_Reading text_.
The service can provide introductory music and/or use existing
audio to create introduction audio file 110. The service allows for
the selection of a TTS voice for title audio file 120, and further
customize the output by specifying the order in which the title is
read. Exemplary text for first transition file 130 is shown below
the box representing that file. Commercial audio file 140 can be
created by the service using TTS or can be provided by an
advertiser. Exemplary text for second transition file 150 is shown
below the box representing that file. Finally, a user can select a
TTS voice for article audio file 160.
[0047] FIG. 3 illustrates a podcast that the service, AudioDizer in
these examples, can create from individual component files, along
with transitions between the individual components. Fade in, fade
out, and/or overlay musical effects are illustrated for
introduction audio file 110. Title audio file 120 and article audio
file 160 are scanned for mispronounced author names, as can be
defined by a client. Audio files are scanned for mispronounced
names by searching phonetic database 310.
[0048] FIGS. 4 and 5 illustrate increasingly complex files that can
be created by the service. Each of the rectangles in the figures
represents a separate audio or video file that is created to
generate the effects listed. All of these separate files are merged
together in order to create one file that can be accessed by the
consumer. As illustrated in FIG. 4, the article portion of the
podcast is made up of first article part 160A, second article part
160B, and third article part 160C. As also illustrated, article
part 160A is read in voice 1, article part 160B is read in voice 2,
and article part 160C is read in a different language, language
2.

(Records of finding words and elements)
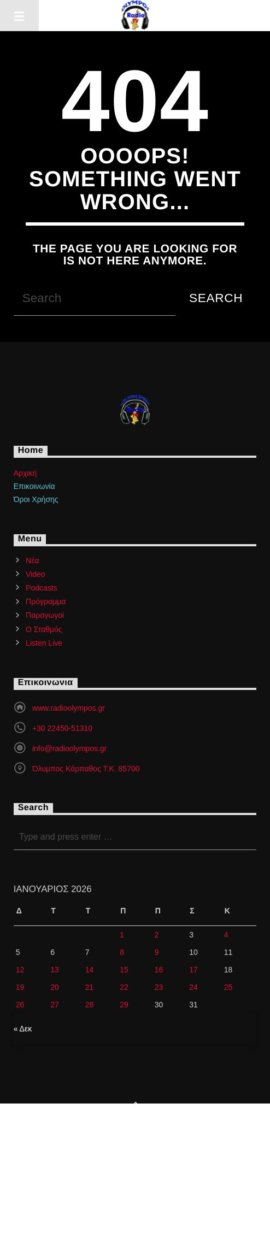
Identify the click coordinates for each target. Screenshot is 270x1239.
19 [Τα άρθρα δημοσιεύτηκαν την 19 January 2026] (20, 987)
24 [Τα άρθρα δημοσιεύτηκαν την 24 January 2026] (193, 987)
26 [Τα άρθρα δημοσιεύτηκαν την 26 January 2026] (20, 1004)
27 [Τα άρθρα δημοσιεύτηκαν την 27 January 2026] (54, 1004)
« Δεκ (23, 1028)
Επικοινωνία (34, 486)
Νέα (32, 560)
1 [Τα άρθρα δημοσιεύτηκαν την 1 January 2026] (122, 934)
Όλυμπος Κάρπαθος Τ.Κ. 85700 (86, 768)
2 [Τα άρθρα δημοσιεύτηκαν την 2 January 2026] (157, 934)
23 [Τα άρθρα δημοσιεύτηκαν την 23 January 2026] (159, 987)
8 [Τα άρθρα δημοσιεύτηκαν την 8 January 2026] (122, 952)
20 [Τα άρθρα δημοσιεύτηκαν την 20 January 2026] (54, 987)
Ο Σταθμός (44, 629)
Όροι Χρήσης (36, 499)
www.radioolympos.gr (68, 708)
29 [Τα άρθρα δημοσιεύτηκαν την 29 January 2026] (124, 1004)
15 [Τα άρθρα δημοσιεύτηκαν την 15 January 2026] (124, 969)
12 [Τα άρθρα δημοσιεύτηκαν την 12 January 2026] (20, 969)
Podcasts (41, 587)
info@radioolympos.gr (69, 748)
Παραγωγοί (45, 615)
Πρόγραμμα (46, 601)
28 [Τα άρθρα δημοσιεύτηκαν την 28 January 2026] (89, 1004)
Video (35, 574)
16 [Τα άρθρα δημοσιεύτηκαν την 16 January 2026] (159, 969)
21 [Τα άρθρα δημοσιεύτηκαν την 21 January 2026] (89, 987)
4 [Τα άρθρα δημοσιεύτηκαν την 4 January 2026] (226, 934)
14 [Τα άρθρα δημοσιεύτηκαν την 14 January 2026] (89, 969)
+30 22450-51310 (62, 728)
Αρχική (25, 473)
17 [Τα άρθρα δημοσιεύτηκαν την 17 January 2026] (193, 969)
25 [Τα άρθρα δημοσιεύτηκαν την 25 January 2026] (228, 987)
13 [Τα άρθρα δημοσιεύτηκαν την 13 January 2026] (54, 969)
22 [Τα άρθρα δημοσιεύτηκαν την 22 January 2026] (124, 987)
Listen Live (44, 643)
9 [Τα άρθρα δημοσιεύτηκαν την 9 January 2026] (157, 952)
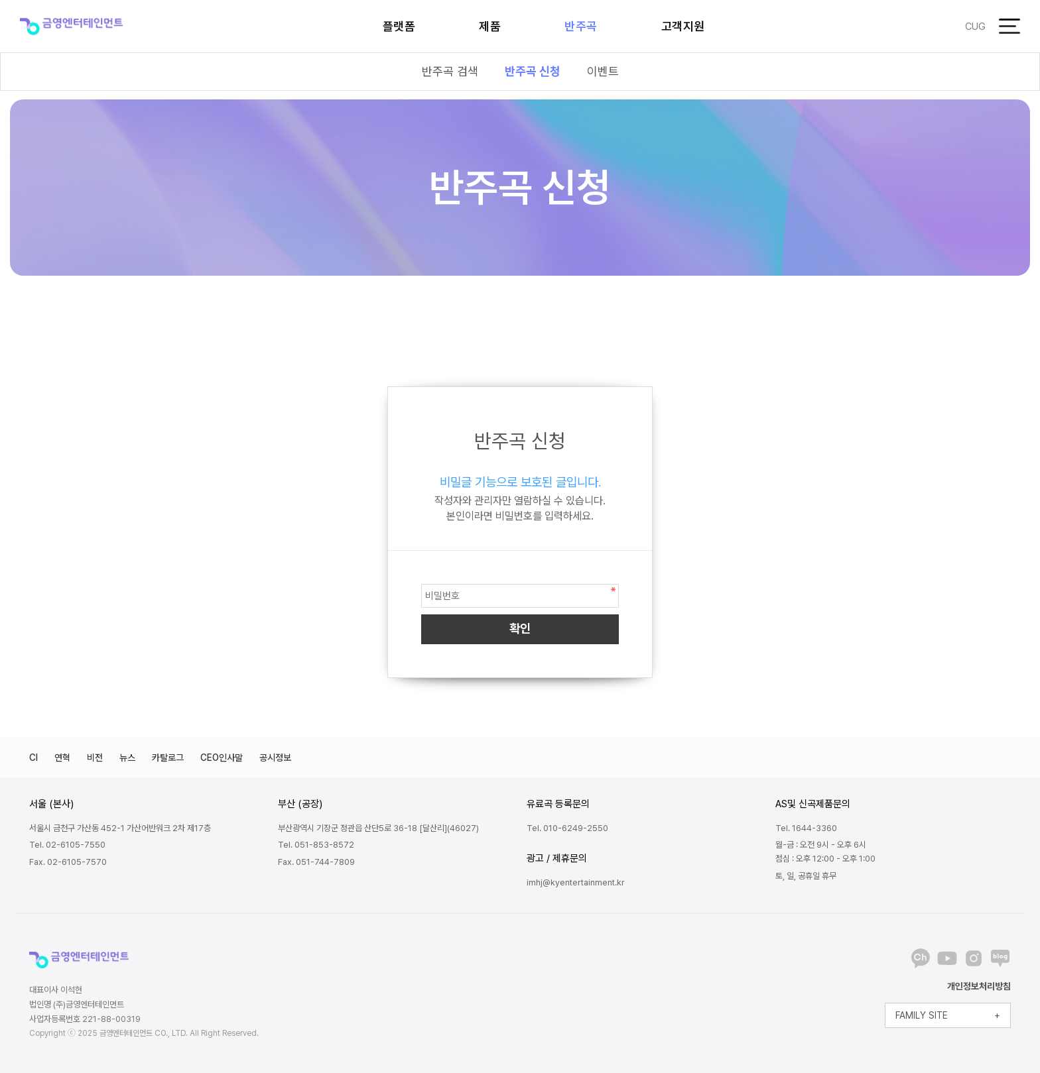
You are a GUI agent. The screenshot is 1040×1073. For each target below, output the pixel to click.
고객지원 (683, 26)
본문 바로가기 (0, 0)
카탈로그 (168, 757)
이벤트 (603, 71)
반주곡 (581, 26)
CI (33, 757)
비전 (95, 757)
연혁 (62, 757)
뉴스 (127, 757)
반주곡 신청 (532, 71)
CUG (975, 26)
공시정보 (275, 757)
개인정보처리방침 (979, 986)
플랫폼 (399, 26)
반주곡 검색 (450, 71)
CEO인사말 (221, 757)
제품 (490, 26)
...
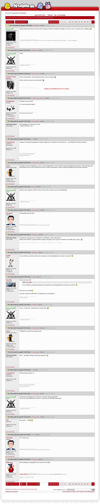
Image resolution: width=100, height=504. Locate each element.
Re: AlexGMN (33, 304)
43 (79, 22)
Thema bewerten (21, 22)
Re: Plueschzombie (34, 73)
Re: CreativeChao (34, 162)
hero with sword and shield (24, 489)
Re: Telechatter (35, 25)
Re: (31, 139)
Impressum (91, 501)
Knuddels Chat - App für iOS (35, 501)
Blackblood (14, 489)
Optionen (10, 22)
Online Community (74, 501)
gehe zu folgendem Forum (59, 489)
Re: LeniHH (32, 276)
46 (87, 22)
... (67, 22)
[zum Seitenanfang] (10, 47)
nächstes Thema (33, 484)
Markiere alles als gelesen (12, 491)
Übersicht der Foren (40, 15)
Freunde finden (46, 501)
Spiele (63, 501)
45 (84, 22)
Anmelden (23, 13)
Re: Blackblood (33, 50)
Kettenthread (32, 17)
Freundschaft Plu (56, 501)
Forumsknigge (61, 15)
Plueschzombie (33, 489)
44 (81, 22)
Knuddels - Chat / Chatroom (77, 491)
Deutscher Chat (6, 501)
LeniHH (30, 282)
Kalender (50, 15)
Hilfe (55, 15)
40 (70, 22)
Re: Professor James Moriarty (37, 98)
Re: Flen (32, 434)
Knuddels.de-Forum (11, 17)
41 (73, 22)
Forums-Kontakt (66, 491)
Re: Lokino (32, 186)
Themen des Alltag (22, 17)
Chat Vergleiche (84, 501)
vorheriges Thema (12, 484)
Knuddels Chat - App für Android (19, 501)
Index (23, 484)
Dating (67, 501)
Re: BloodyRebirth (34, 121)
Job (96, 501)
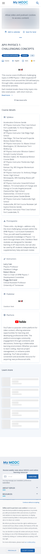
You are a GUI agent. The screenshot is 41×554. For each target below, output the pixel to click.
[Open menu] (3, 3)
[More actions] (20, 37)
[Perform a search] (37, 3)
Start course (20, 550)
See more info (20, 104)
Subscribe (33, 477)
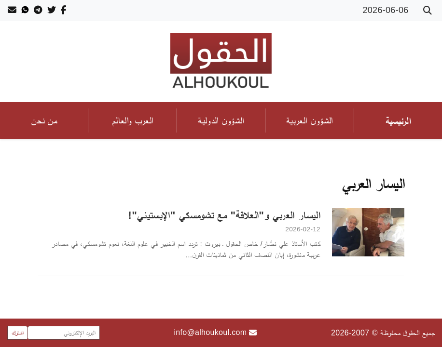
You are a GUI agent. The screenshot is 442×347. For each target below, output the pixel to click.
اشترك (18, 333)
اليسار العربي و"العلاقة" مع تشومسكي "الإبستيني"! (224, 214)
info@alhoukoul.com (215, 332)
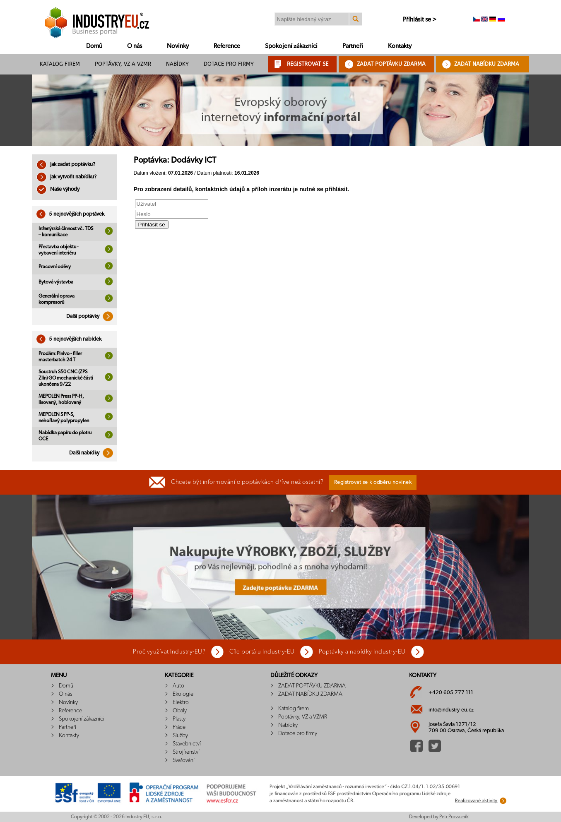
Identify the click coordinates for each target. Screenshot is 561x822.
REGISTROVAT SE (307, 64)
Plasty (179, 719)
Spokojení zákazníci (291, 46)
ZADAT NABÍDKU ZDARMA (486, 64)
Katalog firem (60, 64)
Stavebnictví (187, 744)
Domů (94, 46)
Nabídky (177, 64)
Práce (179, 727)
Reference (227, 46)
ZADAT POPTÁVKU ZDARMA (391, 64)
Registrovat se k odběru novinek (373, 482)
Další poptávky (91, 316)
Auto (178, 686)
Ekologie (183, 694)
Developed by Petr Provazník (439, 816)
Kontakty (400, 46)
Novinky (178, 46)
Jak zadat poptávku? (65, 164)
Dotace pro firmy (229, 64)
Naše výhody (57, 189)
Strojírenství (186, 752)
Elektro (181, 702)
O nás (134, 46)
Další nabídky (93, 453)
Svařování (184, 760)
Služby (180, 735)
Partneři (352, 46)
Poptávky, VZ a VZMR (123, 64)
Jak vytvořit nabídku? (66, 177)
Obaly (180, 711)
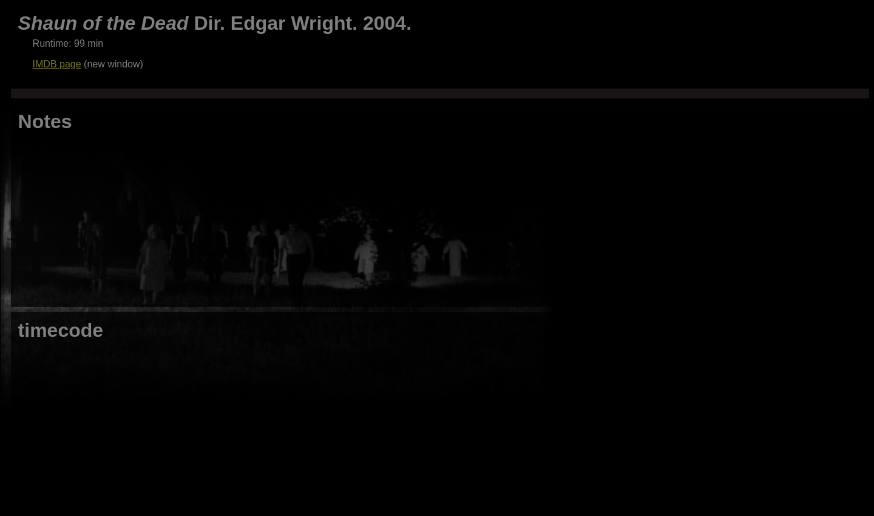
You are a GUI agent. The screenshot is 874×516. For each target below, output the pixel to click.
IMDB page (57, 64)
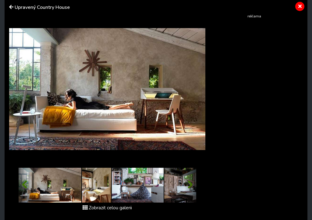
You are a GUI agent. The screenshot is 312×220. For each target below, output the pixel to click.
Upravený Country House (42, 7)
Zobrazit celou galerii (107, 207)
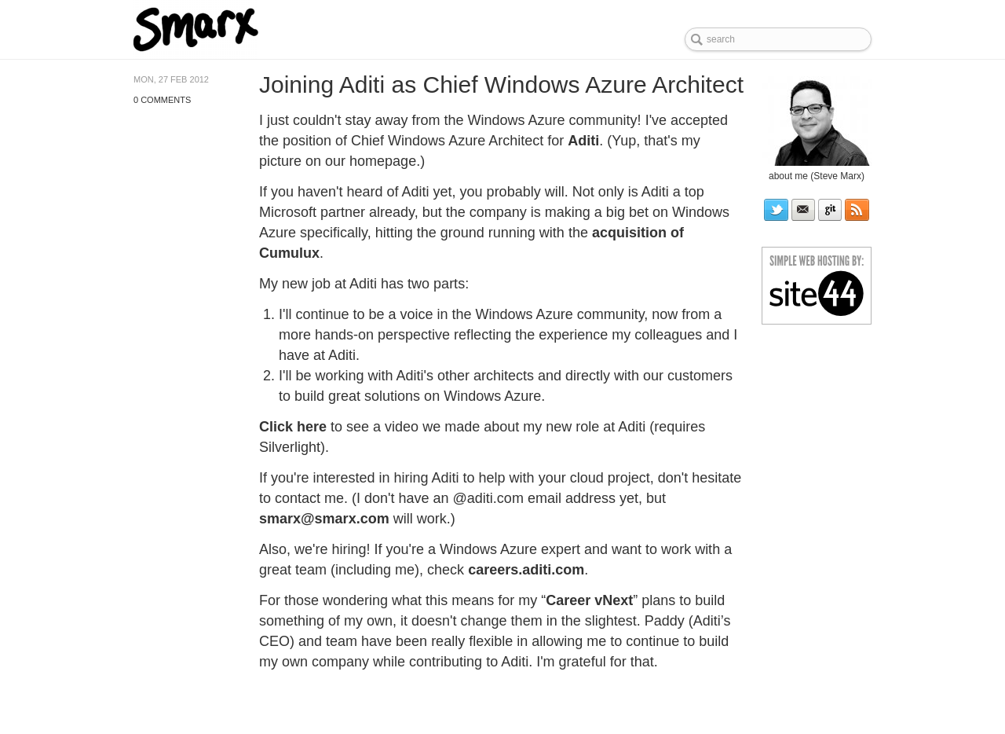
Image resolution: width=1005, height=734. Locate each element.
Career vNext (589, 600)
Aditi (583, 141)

_Requests_.
1. Echo everything in the passage about the podcast service from "[0047] FIG. 3" down to "phonetic database 310.".
2. Based on the passage about the podcast service, answer yes or no to each statement and quote the deciding words: (a) Introduction audio file 110 can only be made from existing audio. (b) Audio files are checked for mispronounced names by searching phonetic database 310. (c) In FIG. 4, article part 160C is read in voice 2.
3. Go on with the passage about the podcast service from where it stops.
The records are separate material, unrelated to the passage about the podcast service.

_In response_.
1.
[0047] FIG. 3 illustrates a podcast that the service, AudioDizer in
these examples, can create from individual component files, along
with transitions between the individual components. Fade in, fade
out, and/or overlay musical effects are illustrated for
introduction audio file 110. Title audio file 120 and article audio
file 160 are scanned for mispronounced author names, as can be
defined by a client. Audio files are scanned for mispronounced
names by searching phonetic database 310.

2.
(a) No: "The service can provide introductory music and/or use existing audio to create introduction audio file 110."
(b) Yes: "Audio files are scanned for mispronounced names by searching phonetic database 310."
(c) No: "article part 160C is read in a different language, language 2."

3.
[0049] FIG. 5 illustrates an audio podcast file made up of multiple
introduction audio files 110, multiple title audio files 120,
multiple transition audio files 130, multiple commercial audio
files 140, multiple transition audio files 150, multiple article
audio files 160, as well as short description audio file 510 and
multiple ending music audio files 520. As illustrated in the
figure, TTS audio files can be in different voices, as well as in
different languages. Each row represents a different format that
the service can output.
[0050] The service-created files can be shortened files, including,
for example, only the title and the first sentence of a full
article. They can also be summary files that include, for example,
the title and a summary of the article. The service can also
combine multiple stories into one output file. These stories can be
from the same source or from a plurality of sources. As examples,
an article can be combined with a weather forecast or with a stock
quote. The service can also combine relevant stories together to
create a single file. All of these story features are defined by
the client as part of using the service.
[0051] If a file is slated to be in a video format, however, more
processing is required. The video portion can be broken down into
two components--the audio layer and the video layer. The audio
layer incorporates the audio functionality (described above), and
the video layer uses additional multi-media associated with a
typical article to create video. As an example, from a sports
article written about a famous athlete, the service can create an
audio layer from the service and features described above, and the
video layer can additionally include media such as photographs,
video highlights, tables, charts, text from article, advertising
banners/video, and game/player statistics as the video portion of
the overall file. The overall experience that is generated is that
as consumers are listening to the sports story, they can see the
corresponding relevant images and media on their device.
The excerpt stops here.